Benjamin True Gault (2 November 1858 – 20 March 1942) was an American ornithologist and bird conservationist. He collected bird eggs and skins many of which were donated to the Field Museum of Natural History. His notes and photographs at the Chicago Academy of Sciences have served as indicators of bird life in his period.
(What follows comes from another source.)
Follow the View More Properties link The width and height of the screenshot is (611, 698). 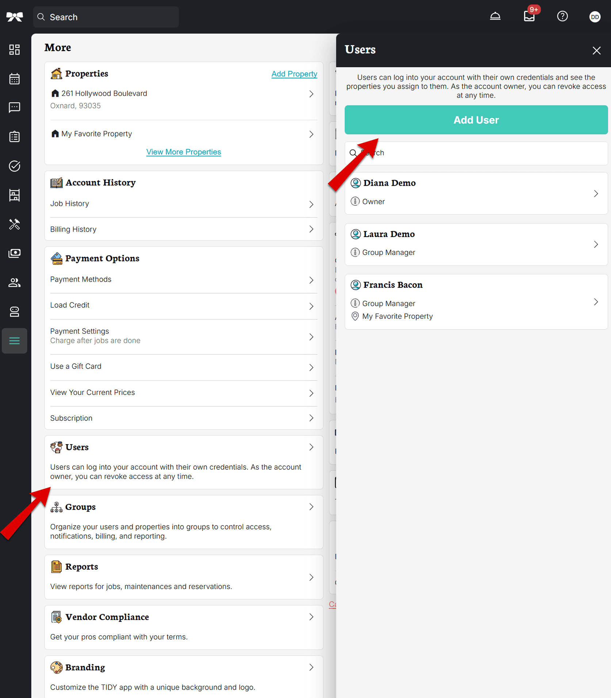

Gault was born in Decatur, Illinois to James Cochran and Mary True née Dudley. In later life he noted that his father knew Abraham Lincoln personally. He became interested in the birds of the region and also travelled through southern California in 1883. He also observed birds in Arkansas and Texas in 1888. He collected specimens, making trips to Missouri in 1892 and 1894. He was offered a position with the British Museum in 1924 which he declined. He was a noted field ornithologist and was a member of the American Ornithological Union, the Cooper Ornithological Society and the Wilson Ornithological Club. He lived in Chicago with his mother until her death and then moved to live in Glen Ellyn from 1928. His collections of photographs, film and notes have been used for studies on the bird life of the period. Gault had observed passenger pigeons in Atkin County, Minnesota and in Illinois in 1892. In 1937 his fans began a Benjamin T. Gault bird club at Glen Ellyn sanctuary. Gault died at Glen Ellyn and was buried in Forest Hill Cemetery. A Benjamin Gault Bird Sanctuary was established in 1831 at Glen Ellyn.